A 3-state hypothesis test model for cognitive radio systems

This paper presents a cognitive engine that is applied to dynamic channel selection and parameter configuration of opportunistic spectrum users. This engine uses a 3-state hypothesis test model to make ternary decisions about channel status: vacant, underutilized, or congested. A simple autoregressive model is also used to rank channels taking channel history into considerations. The set of ranked channels is stored in a look-up table. An opportunistic user seeking a channel for its transmission uses the look-up table to access a vacant channel or share the best underutilized channel.
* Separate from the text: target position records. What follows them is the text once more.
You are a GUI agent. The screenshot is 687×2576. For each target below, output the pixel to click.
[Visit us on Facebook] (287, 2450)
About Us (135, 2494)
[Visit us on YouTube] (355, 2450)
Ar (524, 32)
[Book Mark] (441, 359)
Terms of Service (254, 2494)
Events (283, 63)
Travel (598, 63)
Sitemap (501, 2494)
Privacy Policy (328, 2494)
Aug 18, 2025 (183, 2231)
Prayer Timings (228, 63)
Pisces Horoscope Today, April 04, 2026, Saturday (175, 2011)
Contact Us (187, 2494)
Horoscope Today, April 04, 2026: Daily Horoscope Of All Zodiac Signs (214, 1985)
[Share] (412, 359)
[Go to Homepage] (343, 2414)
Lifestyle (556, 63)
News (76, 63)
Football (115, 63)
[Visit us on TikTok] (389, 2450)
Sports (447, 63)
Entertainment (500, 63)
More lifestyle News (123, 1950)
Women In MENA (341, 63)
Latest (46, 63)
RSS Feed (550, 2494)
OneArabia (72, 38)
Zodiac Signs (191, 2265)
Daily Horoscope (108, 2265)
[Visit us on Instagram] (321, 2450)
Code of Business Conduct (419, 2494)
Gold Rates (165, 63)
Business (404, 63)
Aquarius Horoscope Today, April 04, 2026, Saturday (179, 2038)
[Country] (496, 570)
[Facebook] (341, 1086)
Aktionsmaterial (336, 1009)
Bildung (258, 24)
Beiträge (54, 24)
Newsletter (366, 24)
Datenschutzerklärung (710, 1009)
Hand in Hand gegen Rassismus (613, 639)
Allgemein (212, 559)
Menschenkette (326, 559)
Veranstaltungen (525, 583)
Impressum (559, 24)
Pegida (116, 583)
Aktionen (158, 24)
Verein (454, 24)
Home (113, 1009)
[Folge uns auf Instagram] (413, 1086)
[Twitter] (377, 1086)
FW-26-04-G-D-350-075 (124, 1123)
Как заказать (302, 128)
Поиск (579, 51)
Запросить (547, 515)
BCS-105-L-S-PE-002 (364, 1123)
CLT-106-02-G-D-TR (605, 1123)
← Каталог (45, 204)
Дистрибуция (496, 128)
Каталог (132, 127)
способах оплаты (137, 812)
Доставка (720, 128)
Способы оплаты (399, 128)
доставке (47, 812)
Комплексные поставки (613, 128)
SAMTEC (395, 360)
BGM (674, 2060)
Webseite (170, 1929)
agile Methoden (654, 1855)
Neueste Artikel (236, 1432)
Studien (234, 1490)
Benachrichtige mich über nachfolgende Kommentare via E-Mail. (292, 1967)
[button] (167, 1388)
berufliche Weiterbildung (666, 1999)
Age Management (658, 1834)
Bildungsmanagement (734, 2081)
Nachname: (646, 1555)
Channel selection and parameter configuration are performed on Wi-Fi data collected using a test-bed of 16 sensors operating in the 2.4 GHz ISM band in an outdoor urban radio environment. Mining sensed data showed underutilized spectrum with a sufficient room for opportunistic spectrum use. Mining sensed data also favored making autonomous channel status decisions. In addition, a detection metric based on channel occupancy time is favored over the energy based received signal strength indicator (RSSI). A comparative performance is presented between 2-state and 3-state hypothesis test models with detection metrics based on signal energy and channel occupancy time. Using a 3-state hypothesis test model instead of a 2-state model has made more channels available for opportunistic spectrum use where underutilized channels can be shared instead of being classified busy.